From the data below, return each line in which the string "name" is found.

= Beginning of Section =

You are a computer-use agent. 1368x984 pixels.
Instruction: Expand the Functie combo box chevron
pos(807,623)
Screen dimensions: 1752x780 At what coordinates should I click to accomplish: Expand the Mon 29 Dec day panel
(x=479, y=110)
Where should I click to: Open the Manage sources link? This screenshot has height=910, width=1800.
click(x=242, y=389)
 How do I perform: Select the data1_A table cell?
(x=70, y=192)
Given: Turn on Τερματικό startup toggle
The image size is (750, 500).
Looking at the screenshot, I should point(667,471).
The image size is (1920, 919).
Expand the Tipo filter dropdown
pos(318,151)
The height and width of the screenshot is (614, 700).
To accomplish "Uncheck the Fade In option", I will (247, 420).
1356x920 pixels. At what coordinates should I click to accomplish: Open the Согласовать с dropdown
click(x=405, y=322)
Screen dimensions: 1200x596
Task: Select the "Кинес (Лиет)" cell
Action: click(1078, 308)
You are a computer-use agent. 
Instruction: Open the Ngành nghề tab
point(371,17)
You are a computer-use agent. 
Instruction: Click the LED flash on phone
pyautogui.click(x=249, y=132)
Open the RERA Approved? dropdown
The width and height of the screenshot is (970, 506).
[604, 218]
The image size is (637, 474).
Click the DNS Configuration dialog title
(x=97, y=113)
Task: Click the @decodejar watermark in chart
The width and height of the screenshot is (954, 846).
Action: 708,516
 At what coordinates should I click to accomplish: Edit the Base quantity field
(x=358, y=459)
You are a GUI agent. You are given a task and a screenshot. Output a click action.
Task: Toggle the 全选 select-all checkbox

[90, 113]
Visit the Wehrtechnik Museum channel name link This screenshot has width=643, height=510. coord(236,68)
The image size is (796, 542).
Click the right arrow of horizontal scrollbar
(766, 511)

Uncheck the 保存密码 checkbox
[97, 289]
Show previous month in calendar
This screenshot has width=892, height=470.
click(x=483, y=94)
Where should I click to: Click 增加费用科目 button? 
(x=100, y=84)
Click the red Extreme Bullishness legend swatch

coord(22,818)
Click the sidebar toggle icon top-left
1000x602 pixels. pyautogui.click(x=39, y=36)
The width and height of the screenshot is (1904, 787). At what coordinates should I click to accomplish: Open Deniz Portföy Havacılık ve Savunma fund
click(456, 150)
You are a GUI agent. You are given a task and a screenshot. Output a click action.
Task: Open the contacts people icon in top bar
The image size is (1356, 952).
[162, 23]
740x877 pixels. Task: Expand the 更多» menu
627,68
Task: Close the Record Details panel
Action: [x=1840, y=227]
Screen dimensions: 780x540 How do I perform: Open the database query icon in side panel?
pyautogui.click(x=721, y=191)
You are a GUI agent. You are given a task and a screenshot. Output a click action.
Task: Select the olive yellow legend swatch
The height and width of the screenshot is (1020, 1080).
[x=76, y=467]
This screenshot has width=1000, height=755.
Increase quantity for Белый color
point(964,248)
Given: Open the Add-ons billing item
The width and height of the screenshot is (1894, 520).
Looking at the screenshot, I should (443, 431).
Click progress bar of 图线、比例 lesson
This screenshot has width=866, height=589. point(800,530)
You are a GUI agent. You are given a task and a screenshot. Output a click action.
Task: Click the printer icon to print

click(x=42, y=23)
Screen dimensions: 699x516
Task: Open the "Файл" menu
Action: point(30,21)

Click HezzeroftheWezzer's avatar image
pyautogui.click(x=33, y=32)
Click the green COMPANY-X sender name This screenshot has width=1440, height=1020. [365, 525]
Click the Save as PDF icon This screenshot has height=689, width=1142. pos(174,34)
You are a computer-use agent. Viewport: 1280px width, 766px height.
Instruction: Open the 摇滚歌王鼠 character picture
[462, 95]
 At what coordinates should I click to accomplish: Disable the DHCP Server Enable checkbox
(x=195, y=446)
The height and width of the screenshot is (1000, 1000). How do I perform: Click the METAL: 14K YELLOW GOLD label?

= End of Section =

■ Completed task ■
Visit the Wehrtechnik Museum channel name link This screenshot has width=643, height=510. coord(236,68)
Click the green COMPANY-X sender name This screenshot has width=1440, height=1020. [365, 525]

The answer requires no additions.